Conversations: Chloe Aridjis and Chloe Garcia Roberts

Homero Aridijis Writing The Solitary Enchanter with Chloe Aridijis in His Arms


I am a fanatic believer in the serendipity ­­­of found books.  A few years ago, while working in the Woodberry Poetry Room at Harvard, I was straightening up before heading out for the day and found Chloe Aridjis’s first novel, Book of Clouds, abandoned on one of the tables. That very same week I had been working on cataloguing a reading she gave with her father, the renowned Mexican poet Homero Aridjis, while she was still an undergraduate. Intrigued by the coincidence, I took the book home, read it, and loved it. I found out her second novel, Asunder had just been published, and I devoured that one as well. Then when her translation of her father’s autobiographical novel, El poeta niño / The Child Poet, came out earlier this year (a project that began back when that recording I had been researching was made), I reached out to interview her about her novels, her translation, and her relationship to her father’s writing. This interview took place over a series of email exchanges earlier this year.

—Chloe Garcia Roberts


Chloe Garcia Roberts: The Child Poet is your translation of your father’s work El poeta niño, a work that, as you mention in your introduction, was begun just months before your birth, when the memories that comprise the novel came flooding back to your father. I am always interested in the question of responsibility when it comes to translation: to what degree the translator negotiates fidelity and creation and how they escape the gravity of the original text in order to answer it in another language. Could you tell us about your particular responsibility to this text is as both its translator and catalyst?

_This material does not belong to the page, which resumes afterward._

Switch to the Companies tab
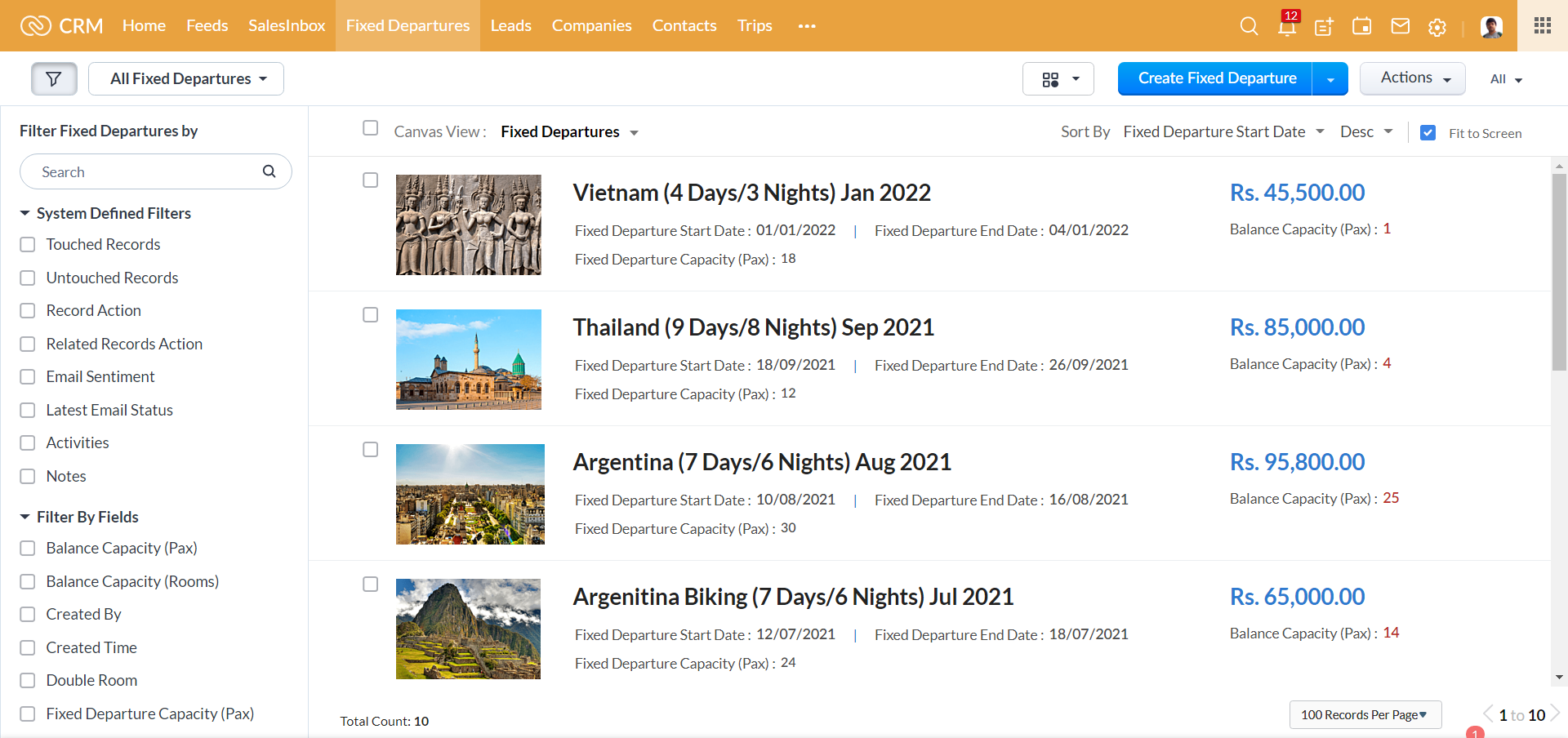 591,26
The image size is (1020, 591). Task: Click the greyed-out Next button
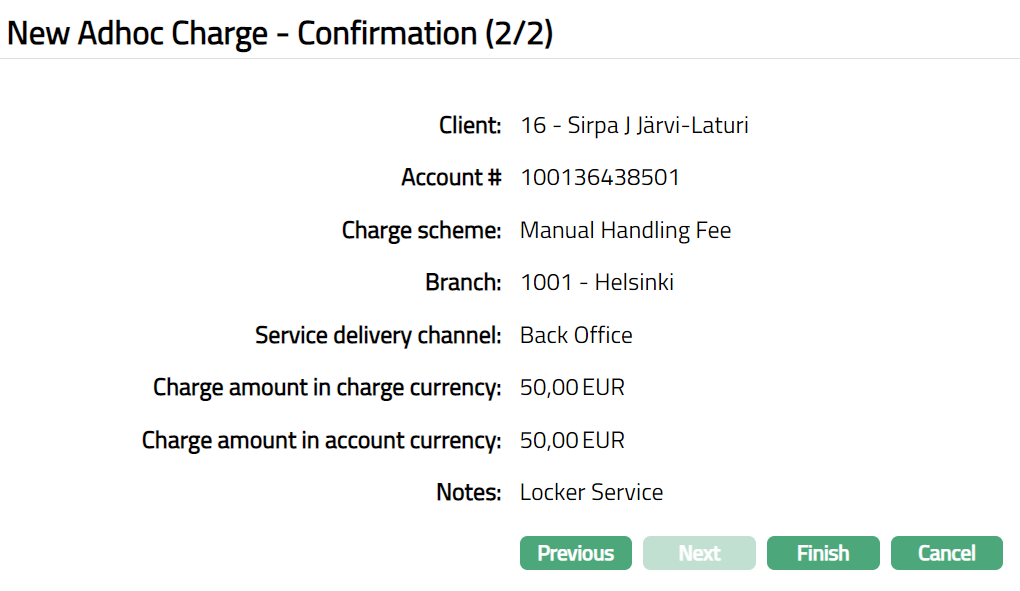699,553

Chloe Aridjis: The Child Poet was written while my mother was pregnant with me so it almost feels like my spiritual twin. It’s also one of my father’s books that is most dear to me. I was aware, too, that not a great deal of my father’s work existed in English, so this book had to be representative of a larger oeuvre. For these reasons the weight of responsibility was heavy, and the stakes felt particularly high. As the author’s daughter and, as you say, catalyst, I worried at moments that I didn’t have enough distance from the text, but in the end I think it benefited from the proximity.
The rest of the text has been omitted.